### Stored data
----------
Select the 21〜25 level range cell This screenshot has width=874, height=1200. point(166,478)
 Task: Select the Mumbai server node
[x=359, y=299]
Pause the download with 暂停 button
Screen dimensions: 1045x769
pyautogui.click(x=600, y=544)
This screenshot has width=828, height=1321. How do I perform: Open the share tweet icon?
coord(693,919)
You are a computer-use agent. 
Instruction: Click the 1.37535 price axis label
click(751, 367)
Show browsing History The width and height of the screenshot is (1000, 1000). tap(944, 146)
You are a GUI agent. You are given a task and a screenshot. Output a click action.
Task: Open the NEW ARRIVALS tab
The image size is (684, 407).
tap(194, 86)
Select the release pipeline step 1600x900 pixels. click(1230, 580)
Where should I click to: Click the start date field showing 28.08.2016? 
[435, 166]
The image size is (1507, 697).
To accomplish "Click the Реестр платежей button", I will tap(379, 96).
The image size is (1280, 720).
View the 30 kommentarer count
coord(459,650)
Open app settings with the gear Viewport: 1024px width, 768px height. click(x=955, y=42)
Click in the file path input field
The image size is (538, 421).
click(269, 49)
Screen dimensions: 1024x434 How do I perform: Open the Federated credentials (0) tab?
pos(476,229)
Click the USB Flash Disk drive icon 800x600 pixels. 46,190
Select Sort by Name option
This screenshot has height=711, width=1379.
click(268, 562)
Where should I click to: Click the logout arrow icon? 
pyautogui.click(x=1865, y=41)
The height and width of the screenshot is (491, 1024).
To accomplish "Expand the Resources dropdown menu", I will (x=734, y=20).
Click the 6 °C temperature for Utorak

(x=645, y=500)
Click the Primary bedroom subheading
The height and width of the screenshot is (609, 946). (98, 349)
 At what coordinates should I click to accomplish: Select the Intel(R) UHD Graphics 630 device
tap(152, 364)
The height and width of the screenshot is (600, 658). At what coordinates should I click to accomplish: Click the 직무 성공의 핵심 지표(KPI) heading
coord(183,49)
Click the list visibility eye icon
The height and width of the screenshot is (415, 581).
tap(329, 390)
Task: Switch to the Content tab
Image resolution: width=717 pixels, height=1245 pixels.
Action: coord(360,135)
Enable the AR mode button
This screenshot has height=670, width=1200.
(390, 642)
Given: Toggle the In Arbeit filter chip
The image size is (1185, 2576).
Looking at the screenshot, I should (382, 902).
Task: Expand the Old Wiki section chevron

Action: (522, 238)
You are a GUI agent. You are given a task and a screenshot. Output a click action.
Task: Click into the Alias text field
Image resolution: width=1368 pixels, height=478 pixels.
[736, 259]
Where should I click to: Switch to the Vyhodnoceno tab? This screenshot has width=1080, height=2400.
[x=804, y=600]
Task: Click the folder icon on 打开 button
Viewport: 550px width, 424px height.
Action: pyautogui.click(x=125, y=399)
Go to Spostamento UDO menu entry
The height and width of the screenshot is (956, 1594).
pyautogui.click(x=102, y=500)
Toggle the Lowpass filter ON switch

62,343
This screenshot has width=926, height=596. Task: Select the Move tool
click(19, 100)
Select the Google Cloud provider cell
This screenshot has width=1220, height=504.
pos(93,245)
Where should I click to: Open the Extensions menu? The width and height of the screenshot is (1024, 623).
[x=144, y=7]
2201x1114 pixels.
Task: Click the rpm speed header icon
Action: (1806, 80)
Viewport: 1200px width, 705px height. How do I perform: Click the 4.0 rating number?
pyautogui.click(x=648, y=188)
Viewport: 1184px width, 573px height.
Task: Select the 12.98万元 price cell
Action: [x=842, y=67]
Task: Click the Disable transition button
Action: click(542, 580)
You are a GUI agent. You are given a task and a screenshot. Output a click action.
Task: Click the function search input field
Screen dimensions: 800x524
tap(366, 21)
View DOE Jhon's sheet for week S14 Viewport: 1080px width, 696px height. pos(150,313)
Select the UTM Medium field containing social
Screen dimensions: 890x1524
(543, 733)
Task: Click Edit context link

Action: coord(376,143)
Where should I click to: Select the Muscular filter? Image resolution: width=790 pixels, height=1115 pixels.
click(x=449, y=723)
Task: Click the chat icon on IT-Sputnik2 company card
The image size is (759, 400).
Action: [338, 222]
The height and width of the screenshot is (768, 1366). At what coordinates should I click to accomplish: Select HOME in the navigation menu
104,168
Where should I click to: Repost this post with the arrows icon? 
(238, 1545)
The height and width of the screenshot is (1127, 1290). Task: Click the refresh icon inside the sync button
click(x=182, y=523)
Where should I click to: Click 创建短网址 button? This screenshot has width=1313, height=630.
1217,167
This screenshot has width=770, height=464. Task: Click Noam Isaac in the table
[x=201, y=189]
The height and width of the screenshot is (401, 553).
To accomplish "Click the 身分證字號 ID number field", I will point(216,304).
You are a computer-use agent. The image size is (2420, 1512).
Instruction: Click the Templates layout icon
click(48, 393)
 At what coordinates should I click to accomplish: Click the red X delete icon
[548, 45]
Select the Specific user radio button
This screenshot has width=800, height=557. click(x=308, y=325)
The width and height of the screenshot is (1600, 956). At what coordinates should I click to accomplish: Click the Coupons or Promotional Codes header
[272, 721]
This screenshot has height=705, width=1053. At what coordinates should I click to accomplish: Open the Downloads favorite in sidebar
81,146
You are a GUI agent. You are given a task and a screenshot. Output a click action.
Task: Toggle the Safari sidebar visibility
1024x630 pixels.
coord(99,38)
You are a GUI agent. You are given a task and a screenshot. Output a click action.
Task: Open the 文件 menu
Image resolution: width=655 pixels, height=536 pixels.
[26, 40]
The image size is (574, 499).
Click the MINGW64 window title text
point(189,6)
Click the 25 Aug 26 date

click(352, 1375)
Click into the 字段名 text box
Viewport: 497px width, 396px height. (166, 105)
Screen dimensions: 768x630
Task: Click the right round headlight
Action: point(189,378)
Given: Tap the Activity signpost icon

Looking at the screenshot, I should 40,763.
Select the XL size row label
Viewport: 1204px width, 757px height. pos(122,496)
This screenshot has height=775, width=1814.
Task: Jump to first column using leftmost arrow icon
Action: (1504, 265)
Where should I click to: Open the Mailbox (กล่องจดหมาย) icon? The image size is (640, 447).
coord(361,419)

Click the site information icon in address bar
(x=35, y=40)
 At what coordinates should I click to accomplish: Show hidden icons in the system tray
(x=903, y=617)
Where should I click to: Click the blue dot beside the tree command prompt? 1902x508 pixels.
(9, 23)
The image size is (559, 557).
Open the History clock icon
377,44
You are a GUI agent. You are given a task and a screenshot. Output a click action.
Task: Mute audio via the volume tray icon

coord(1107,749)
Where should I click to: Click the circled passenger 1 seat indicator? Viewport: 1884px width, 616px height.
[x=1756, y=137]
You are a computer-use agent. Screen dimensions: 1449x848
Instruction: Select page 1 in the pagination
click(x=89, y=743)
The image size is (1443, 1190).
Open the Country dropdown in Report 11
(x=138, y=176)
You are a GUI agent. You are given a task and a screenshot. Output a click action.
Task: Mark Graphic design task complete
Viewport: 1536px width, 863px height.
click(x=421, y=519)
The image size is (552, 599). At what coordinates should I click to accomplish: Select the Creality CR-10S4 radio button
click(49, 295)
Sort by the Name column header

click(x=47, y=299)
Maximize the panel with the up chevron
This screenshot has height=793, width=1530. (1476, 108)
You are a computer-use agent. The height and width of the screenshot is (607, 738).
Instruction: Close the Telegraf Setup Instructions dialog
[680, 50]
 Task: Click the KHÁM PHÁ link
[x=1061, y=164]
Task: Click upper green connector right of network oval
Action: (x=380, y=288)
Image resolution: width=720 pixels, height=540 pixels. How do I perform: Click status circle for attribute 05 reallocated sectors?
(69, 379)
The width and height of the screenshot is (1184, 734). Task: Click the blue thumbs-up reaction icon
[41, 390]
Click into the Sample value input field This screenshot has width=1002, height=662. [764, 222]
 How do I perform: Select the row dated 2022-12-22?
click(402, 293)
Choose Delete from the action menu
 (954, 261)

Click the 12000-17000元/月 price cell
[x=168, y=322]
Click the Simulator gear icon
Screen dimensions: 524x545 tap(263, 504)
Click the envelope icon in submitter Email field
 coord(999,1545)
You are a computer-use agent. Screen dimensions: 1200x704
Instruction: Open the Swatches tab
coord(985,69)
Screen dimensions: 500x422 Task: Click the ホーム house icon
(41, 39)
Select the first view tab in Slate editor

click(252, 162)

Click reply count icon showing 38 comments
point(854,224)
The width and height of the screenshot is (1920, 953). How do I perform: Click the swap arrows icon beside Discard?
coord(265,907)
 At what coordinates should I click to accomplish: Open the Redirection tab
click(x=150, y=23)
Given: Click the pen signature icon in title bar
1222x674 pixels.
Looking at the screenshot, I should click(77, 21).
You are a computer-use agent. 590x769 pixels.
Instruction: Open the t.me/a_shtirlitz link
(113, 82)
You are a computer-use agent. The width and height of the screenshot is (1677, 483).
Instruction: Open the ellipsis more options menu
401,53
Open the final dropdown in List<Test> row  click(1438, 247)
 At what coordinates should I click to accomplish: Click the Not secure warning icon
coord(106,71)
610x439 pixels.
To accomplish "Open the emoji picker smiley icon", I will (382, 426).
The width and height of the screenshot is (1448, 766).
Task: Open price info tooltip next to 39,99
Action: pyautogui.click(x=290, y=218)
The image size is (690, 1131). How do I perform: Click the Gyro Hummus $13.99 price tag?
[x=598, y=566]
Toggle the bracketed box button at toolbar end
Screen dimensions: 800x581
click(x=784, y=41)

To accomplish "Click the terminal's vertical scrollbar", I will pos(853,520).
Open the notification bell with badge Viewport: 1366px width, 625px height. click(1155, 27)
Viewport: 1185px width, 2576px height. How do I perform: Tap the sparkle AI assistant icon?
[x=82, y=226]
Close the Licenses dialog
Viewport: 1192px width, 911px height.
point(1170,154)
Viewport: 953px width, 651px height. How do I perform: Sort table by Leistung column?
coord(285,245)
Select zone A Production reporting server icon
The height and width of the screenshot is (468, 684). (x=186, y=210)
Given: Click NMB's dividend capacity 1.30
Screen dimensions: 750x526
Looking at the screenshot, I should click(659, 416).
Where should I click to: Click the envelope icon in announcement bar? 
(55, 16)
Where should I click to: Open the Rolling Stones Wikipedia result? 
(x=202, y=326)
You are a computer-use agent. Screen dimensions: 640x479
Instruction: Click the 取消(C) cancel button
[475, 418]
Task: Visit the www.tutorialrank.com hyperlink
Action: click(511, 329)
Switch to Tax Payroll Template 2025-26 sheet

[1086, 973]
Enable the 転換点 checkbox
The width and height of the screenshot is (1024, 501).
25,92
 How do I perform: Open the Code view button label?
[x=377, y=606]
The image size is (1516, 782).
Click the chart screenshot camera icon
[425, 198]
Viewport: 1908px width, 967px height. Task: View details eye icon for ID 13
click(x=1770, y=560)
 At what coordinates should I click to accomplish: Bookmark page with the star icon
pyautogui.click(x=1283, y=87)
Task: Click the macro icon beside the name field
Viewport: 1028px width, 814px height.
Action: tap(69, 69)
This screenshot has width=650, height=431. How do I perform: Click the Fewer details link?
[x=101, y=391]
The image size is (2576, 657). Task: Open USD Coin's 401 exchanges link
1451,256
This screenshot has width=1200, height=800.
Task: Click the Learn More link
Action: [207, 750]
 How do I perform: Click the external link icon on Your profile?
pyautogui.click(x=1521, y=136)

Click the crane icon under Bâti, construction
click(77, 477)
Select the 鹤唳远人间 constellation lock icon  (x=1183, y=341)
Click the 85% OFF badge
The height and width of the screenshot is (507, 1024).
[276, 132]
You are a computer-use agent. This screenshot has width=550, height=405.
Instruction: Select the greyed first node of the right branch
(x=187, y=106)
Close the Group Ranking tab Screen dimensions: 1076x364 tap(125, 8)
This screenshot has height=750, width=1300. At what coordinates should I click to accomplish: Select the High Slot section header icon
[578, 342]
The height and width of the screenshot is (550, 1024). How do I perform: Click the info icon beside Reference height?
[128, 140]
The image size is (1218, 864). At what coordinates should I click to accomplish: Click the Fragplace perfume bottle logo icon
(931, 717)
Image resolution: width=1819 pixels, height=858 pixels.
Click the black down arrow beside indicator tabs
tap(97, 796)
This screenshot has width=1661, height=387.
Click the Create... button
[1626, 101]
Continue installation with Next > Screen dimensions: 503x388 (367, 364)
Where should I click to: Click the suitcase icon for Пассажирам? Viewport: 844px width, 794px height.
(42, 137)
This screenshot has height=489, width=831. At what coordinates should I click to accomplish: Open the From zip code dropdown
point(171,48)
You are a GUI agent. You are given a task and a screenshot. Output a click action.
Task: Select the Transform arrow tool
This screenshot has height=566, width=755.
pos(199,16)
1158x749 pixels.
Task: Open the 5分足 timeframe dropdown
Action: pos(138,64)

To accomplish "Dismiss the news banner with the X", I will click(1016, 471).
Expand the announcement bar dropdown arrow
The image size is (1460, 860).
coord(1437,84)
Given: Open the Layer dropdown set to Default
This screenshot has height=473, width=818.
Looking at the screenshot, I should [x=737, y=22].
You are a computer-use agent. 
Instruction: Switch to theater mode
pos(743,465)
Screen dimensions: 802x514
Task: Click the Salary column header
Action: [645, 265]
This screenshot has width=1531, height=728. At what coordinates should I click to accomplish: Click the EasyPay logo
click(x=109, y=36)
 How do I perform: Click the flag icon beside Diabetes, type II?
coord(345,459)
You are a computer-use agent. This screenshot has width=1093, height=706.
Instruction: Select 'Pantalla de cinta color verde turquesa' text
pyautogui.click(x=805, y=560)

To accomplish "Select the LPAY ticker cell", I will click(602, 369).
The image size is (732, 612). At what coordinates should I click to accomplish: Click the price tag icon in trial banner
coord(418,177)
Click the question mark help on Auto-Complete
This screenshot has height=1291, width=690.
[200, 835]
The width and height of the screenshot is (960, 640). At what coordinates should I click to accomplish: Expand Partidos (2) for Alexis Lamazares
----------
### What you have to do
Copy the lines above exactly, beginning at the line containing "Click the question mark help on Auto-Complete" and stopping at the last line.

### Your response
Click the question mark help on Auto-Complete
This screenshot has height=1291, width=690.
[200, 835]
The width and height of the screenshot is (960, 640). At what coordinates should I click to accomplish: Expand Partidos (2) for Alexis Lamazares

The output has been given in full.